When choosing an accountability system for your department there are many things that must be taken into consideration.
When choosing an accountability system for your department there are many things that must be taken into consideration. The system must fit into the operations of your department without becoming too complicated. Accountability cannot be a burden to the ones operating it or the ones being accounted for. If it is, your department will be less likely to use it correctly or even at all.
Cost is also a major factor for many departments. I have seen many "so-called" accountability systems that rely purely on electronics and computers to tell you where your people are. My thought is that these are great tools to assist you if you have an effective system in place, and can afford them, of course you must always deal with the possibility of a total system crash. We all know that when dealing with batteries they can fail, possibly when you need them most. Personally I have seen electronic systems fail during scenes leaving the accountability officer scrambling for a pen and paper while teams are operating in a burning structure. When my people's lives are on the line, this is not acceptable to me. The Accountability officer also lost all of the information that he had saved including exactly where his teams were. On the manual system that I use if my pencil quits writing, for whatever reason, I simply grab another one. The information is not lost, neither are my team's locations. I'm not saying that there is no place for electronics in accountability; I'm simply stating that in my ten years as an accountability officer, a manual system has always fit into my departments operational requirements.
Accountability should never tie up communications with unnecessary radio traffic. I mentioned in previous articles that we use the PAR system to accomplish this. If done properly, I can usually account for all personnel operating on the scene of an incident within 20 seconds. Keeping in mind that my PAR checks are done every 20 to 30 minutes, we don't find that to be a problem.

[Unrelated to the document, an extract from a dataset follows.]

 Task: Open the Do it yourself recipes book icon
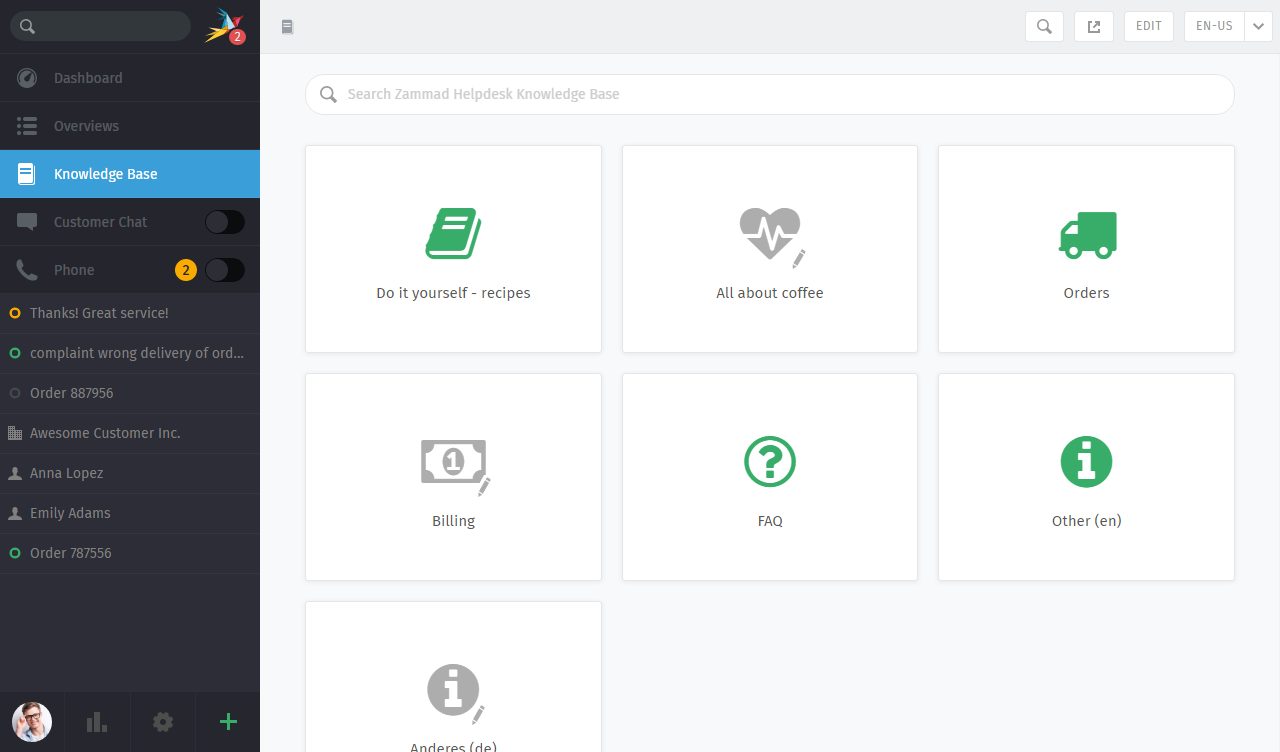(452, 232)
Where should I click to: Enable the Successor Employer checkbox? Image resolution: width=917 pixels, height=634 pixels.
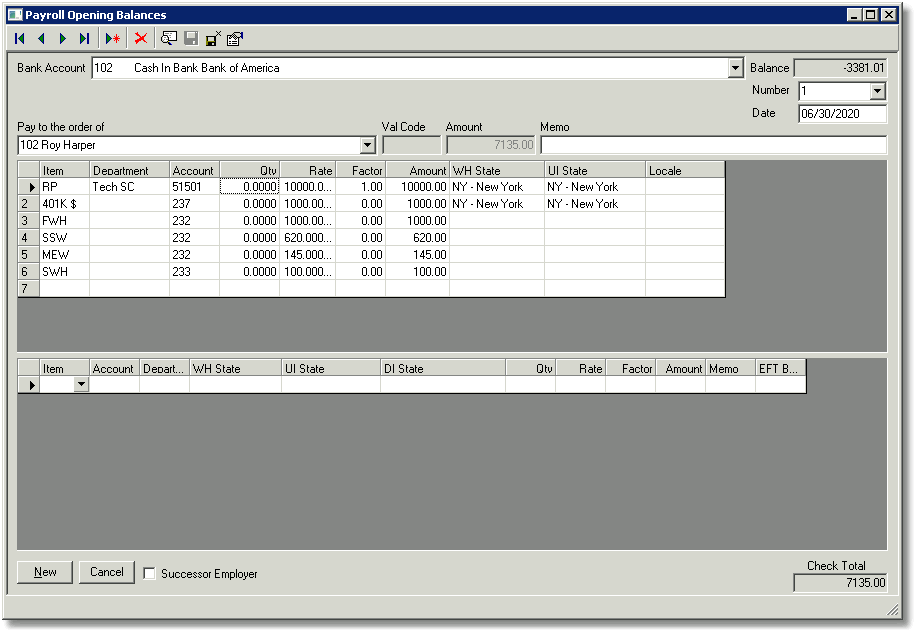(x=150, y=573)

Compatibility with mutual aid agencies also needs to be a concern. I am often asked the question of what to do when mutual aid agencies simply will not do accountability. My advice is that until some detailed standards are set and enforced across the nation on what guidelines need to be followed for accountability, each department has to take care of themselves. Find a system that works for your situations and encourage other departments in your area to do the same. In the volunteer fire service my observations are that open dialogue must first be established between agencies, leaving the attitudes at the door. All too often I see bad feelings that have been harbored for generations. More often than not misunderstandings occurred so long ago that no one really remembers why they were mad at each other.
These feuds are sometimes what keep us from working together. Open dialogue must extend beyond the firefighting community, to EMS, Police, HAZ/MAT teams, public utilities, anyone who might assist in an emergency. We must learn to work together by training together, this is how we will become familiar with how each other operates, and set standards for things like accountability. I am sure that we will become more accustomed to this through using the National Incident Management System or NIMS.

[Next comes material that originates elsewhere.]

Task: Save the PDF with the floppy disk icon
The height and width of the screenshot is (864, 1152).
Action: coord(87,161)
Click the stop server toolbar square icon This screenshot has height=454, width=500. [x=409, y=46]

Accountability systems can vary from agency to agency. I feel they need to be compatible with each other. Regardless of what system they are using, basic guidelines should be followed that would allow compatibility with all agencies responding. This can best be accomplished by training together and sharing information with all mutual aid agencies.
The first step is for everyone involved to realize the importance of having some form of accountability. Time and time again I have seen departments that refuse to use accountability. Too many times I have heard the statement, "We've never used an accountability system, and nothing has happened yet. Why start now?" There is no place in the fire service for statements like this. I have also heard, when talking to chiefs who recently have had a line of duty death say "I never thought it would happen here." The bottom line is, the leadership is responsible to set and enforce policies to insure the safety of all who respond. The chief is the one who must knock at the door and say that your loved one is not coming home. However, the responsibility does not end there. Each and every person needs to make sure that no matter what happens, somebody knows where you are. If I am lying in a building after something catastrophic has happened, I would hope that somebody outside knows where I am. Accountability can accomplish this. As an accountability officer, I have no say so in terms of fire tactics. My only job is to know where everyone is at all times. Without the cooperation of my entire department, this would not be possible.
Strict policies on operating in teams and good communications with team leaders are major components of an effective accountability system. National standards set by organizations like NFPA and NIMS address accountability, these standards are a great start. It is up to us to take the ball and run with it, by setting good policies now before something happens, and sticking to them. Speak to your educators, and leaders of other agencies, find out what is out there. Find out what works for them, and what doesn't. Talk to people who actually DO accountability, not just salesmen who have never actually accounted for people during an incident.